Dane County Judge Diane Schlipper heard oral arguments in the lawsuit against Wisconsin’s abortion ban on May 4, 2023. (Screenshot | WisEye)
A Dane County judge ruled on Friday that a case challenging Wisconsin’s 1849 abortion ban may continue, moving the dispute over the 19th-century law a step closer to the Wisconsin Supreme Court.
Judge Diane Schlipper rejected a motion by Sheboygan District Attorney Joel Urmanski, one of the three DAs named as defendants, to dismiss the lawsuit, which seeks to overturn the state’s pre-Civil War felony abortion ban. In her decision, Schlipper said that the 1849 law applies to feticide, not abortion.
Attorney General Josh Kaul filed the case shortly after the U.S. Supreme Court’s Dobbs v. Jackson Women’s Health Organization decision in June 2022, which eliminated federal abortion protections enshrined in Roe v. Wade and sent decisions about the issue back to states.
Kaul argues that the 1849 ban is unenforceable because it conflicts with newer laws, including a 1985 law that was passed after Roe v. Wade and that restricts abortions only after the point of fetal viability.
Wisconsin abortion providers ceased performing the procedure throughout the state following the Dobbs decision due to uncertainty about the law. Physicians, including those who later joined the case that was the subject of Schlipper’s ruling on Friday, have asked for clarity about when it’s legal to provide consensual abortions, fearing that they could be prosecuted under the 1849 felony statute.
Schlipper indicated in the ruling that she believes the law applies to feticide, not to consensual abortions. She wrote that Urmanski has no basis for prosecuting physicians who perform consensual abortions because the statute doesn’t apply to abortion.
“This pre-Roe statute says nothing about abortion — there is no such thing as an “1849 Abortion Ban” in Wisconsin,” Schlipper wrote.
Part of Schlipper’s analysis in the ruling includes considering the technical definition of feticide according to a leading law dictionary: “the act or instance of killing a fetus by assaulting and battering the mother, especially the act of unlawfully causing the death of a fetus” or an “intentionally induced miscarriage.”
Schlipper wrote that this is “different from the technical definition of abortion, which is very long but begins with ‘[a]n artificially induced termination of a pregnancy for the purpose of destroying an embryo or fetus.’”
Kaul said in a statement that the “ruling is a major victory in our fight to restore reproductive freedom in Wisconsin.”
“While this ruling does not resolve the case and won’t be the final word in this litigation, the court’s thorough decision makes clear that Wis. Stat. § 940.04(1) should not be interpreted to criminalize consensual abortions,” Kaul continued.

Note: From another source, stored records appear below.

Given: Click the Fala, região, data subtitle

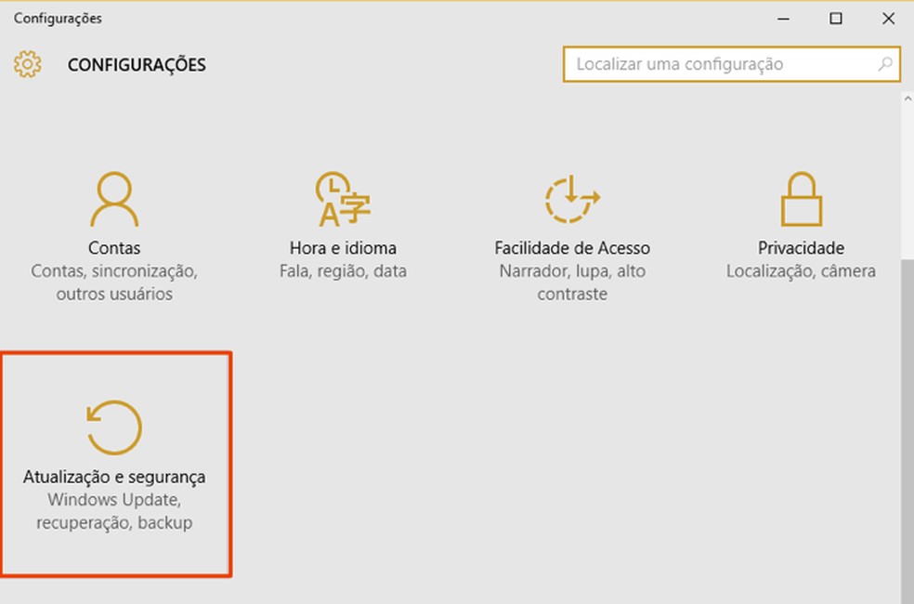Looking at the screenshot, I should click(x=343, y=271).
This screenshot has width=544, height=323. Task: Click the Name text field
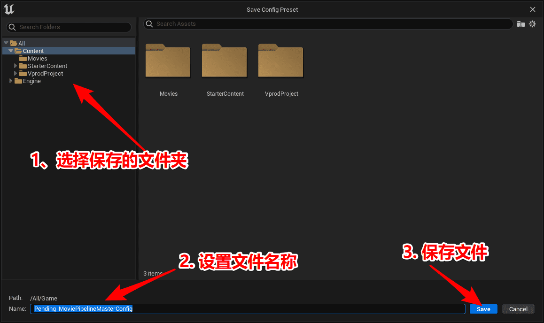tap(282, 309)
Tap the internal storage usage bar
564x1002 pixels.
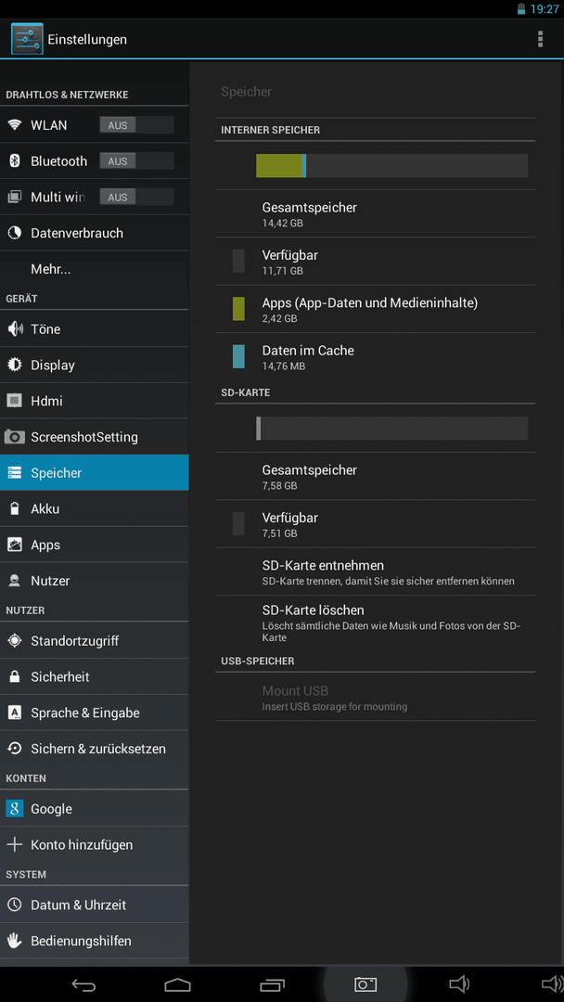[x=391, y=165]
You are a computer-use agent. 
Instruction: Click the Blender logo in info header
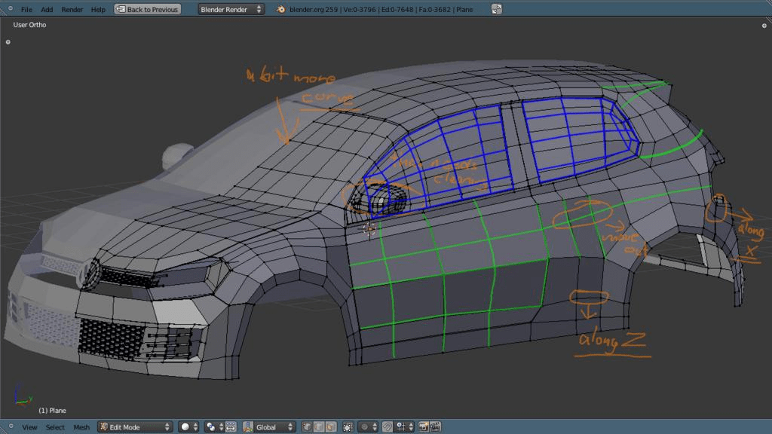pyautogui.click(x=280, y=9)
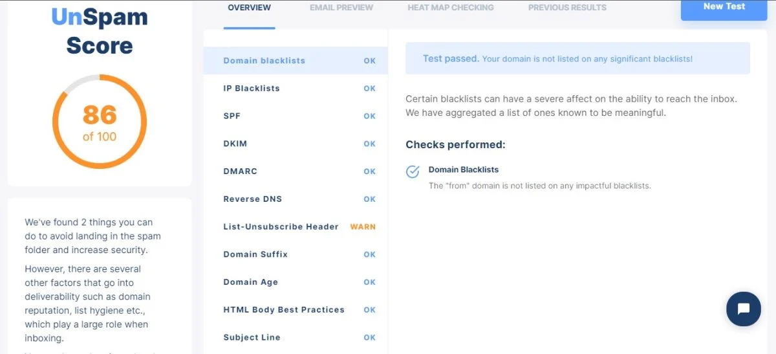Select the Overview tab
The width and height of the screenshot is (776, 354).
pos(250,8)
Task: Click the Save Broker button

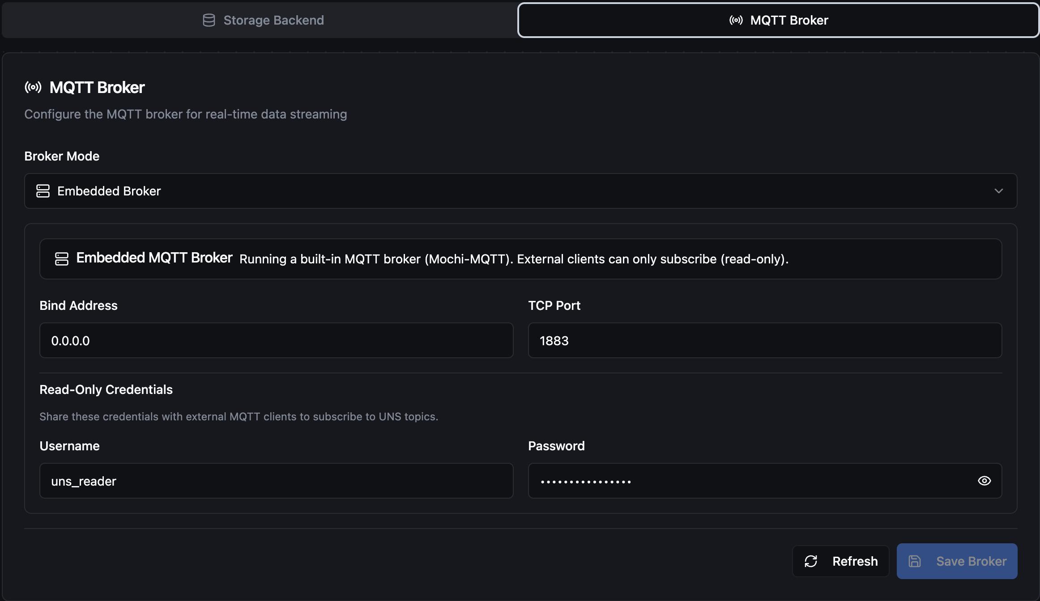Action: coord(957,561)
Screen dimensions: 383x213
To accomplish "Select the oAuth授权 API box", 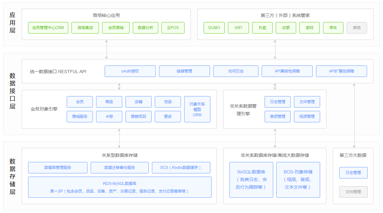I will point(130,71).
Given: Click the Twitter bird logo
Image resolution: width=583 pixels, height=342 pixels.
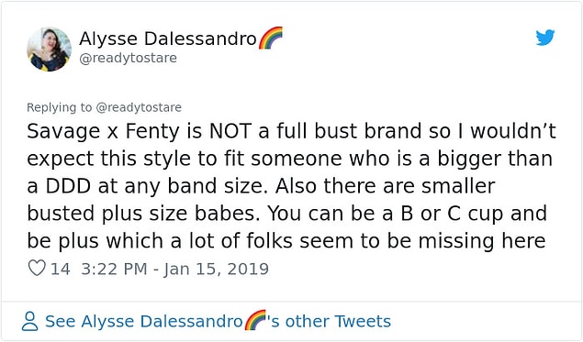Looking at the screenshot, I should (545, 37).
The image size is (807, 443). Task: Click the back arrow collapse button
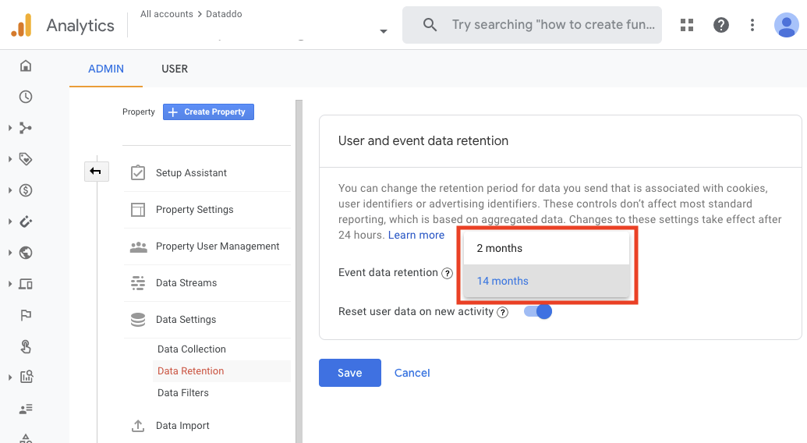coord(96,171)
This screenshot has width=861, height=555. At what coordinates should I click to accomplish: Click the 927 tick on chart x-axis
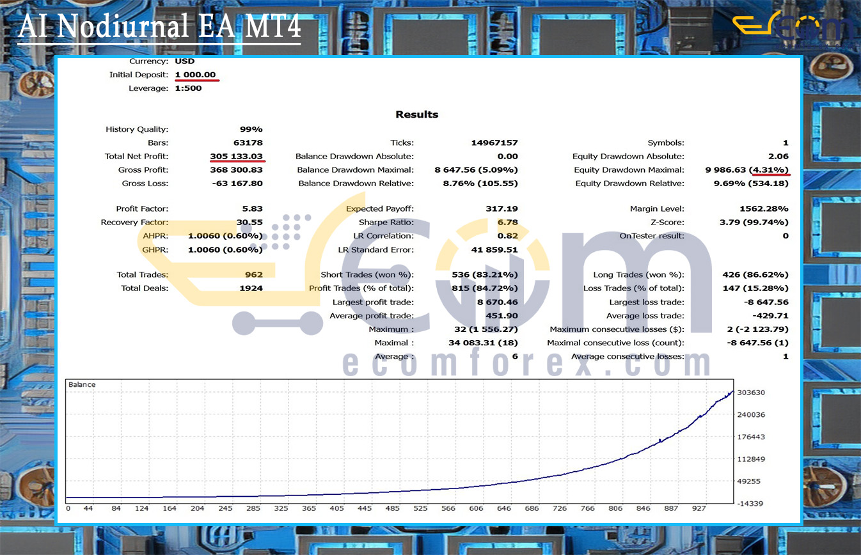pyautogui.click(x=699, y=508)
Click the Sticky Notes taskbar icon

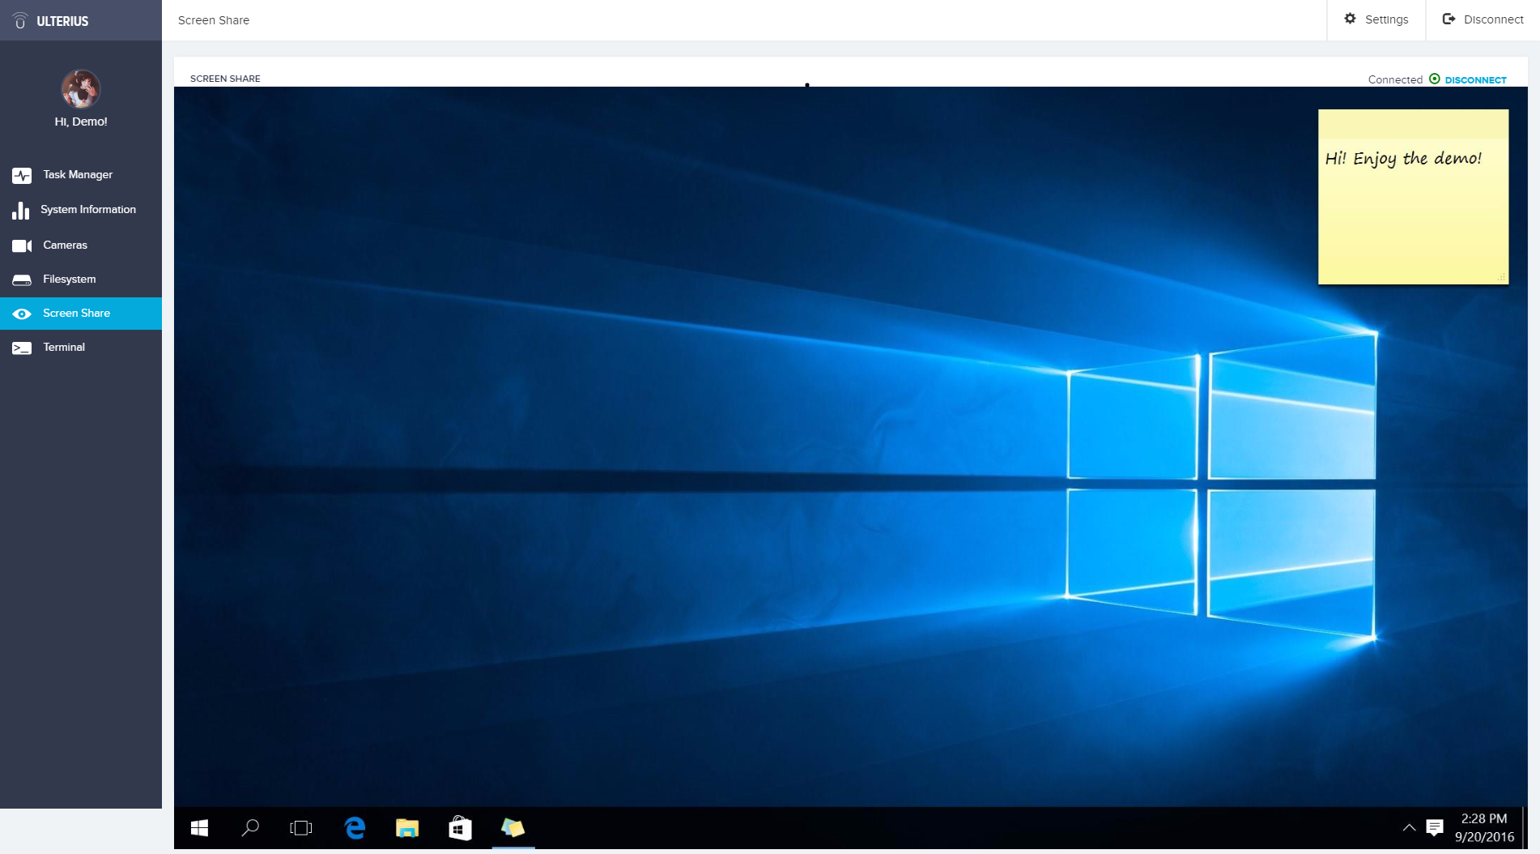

Schlipper’s decision means the case will continue in Dane County Court, but it is widely expected, no matter the outcome, to one day reach the Wisconsin Supreme Court, which will flip to a liberal majority in August when Judge Janet Protasiewicz takes her place on the bench.
Gov. Tony Evers, who has supported the lawsuit since it was filed, reacted to the ruling on Twitter, saying it was “good news and a critical step in our fight to end our state’s criminal abortion ban and restore the reproductive freedom women had in Wisconsin until #SCOTUS overturned #Roe last June. We must restore access to safe, legal abortion in Wisconsin.”